- **Task prompt**: Please copy every line of the data in which the string "pencil" appears.

=-=-=

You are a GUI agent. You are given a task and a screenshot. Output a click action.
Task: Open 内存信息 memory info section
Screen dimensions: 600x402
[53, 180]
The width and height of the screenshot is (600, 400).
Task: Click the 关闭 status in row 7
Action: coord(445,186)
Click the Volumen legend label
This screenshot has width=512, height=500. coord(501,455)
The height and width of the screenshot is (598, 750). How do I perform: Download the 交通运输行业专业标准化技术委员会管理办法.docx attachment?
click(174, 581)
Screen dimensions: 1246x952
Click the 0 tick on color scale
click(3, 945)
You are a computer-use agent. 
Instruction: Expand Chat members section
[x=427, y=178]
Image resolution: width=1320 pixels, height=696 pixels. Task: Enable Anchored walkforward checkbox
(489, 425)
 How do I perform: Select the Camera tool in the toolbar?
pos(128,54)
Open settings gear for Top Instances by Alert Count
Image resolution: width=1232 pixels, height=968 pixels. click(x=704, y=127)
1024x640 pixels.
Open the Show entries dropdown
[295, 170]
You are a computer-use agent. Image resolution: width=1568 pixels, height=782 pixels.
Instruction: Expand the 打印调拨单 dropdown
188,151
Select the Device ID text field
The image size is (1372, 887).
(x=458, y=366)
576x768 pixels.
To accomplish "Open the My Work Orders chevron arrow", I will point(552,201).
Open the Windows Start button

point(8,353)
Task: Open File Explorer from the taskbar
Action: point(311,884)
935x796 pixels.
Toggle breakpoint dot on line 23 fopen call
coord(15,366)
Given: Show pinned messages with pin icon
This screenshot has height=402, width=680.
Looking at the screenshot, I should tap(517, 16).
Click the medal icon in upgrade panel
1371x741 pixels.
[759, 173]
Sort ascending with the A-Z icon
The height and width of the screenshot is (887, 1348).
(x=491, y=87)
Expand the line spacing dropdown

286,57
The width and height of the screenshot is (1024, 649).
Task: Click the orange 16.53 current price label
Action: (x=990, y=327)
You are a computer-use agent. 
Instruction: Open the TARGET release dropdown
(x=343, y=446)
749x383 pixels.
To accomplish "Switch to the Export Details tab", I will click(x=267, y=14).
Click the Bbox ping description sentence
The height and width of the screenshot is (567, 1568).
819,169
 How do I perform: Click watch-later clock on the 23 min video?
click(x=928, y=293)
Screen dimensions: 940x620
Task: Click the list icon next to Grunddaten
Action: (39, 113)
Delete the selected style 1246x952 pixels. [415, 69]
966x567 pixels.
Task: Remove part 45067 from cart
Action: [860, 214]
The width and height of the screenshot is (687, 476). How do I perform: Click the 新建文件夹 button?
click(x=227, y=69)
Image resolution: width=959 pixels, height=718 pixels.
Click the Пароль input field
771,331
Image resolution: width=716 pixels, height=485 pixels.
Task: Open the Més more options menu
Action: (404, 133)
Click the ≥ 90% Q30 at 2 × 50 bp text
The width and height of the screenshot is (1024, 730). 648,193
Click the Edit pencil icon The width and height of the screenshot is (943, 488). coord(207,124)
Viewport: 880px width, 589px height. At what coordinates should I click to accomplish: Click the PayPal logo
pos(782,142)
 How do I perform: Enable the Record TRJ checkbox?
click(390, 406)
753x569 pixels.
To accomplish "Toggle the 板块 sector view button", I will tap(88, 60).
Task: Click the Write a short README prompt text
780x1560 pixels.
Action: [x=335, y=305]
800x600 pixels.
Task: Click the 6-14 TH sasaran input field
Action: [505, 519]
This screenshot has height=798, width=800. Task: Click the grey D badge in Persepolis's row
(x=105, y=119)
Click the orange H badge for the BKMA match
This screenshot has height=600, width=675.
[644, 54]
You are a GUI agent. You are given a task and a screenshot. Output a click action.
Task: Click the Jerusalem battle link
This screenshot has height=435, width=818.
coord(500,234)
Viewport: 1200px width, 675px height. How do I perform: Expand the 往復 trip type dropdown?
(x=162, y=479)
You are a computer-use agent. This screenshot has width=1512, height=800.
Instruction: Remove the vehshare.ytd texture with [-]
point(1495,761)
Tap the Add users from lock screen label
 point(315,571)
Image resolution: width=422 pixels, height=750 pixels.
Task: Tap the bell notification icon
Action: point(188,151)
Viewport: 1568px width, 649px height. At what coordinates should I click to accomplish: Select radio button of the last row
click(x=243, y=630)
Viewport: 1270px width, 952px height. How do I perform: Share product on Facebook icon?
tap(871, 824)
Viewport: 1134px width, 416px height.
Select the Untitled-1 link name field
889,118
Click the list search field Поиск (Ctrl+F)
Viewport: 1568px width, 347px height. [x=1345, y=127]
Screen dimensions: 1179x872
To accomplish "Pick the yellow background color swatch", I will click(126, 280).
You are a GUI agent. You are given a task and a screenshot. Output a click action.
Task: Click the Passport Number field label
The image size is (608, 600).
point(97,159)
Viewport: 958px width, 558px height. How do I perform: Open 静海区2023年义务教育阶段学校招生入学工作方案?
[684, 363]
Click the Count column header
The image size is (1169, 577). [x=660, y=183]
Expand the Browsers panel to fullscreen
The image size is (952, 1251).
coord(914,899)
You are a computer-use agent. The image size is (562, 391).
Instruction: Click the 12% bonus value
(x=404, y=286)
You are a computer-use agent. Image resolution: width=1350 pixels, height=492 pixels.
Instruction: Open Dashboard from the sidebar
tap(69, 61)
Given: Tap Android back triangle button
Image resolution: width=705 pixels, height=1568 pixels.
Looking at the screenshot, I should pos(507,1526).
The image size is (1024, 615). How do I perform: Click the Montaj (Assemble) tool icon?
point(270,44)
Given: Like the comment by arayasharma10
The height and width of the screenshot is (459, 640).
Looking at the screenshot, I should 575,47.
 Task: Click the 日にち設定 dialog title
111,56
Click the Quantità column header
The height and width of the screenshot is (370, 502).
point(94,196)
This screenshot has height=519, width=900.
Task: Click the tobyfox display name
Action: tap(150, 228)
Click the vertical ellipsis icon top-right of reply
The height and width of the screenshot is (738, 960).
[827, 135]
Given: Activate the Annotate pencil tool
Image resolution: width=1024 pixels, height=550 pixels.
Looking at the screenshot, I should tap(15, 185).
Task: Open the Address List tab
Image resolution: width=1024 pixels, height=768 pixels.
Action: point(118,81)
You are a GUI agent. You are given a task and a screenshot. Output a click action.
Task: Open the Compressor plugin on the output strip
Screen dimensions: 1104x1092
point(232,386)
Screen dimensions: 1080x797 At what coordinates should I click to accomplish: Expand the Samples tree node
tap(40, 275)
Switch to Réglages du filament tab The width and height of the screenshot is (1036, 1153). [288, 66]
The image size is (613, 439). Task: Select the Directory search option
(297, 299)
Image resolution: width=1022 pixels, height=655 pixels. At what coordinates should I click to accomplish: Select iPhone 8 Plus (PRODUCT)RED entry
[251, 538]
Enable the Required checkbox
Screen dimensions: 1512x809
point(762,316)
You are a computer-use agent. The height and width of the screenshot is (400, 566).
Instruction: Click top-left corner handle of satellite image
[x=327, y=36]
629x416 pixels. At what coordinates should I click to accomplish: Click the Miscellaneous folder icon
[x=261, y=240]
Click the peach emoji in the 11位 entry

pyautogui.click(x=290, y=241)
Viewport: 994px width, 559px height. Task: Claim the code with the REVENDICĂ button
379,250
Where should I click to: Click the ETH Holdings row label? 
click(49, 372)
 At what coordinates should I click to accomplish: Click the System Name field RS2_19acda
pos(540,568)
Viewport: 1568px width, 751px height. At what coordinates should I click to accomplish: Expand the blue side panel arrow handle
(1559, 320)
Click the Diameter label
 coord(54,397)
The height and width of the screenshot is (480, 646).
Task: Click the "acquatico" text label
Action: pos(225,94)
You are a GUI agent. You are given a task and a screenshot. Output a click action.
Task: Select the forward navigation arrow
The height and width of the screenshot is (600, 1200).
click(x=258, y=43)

=-=-=

- **Task output**:
Click the Edit pencil icon The width and height of the screenshot is (943, 488). coord(207,124)
Given: Activate the Annotate pencil tool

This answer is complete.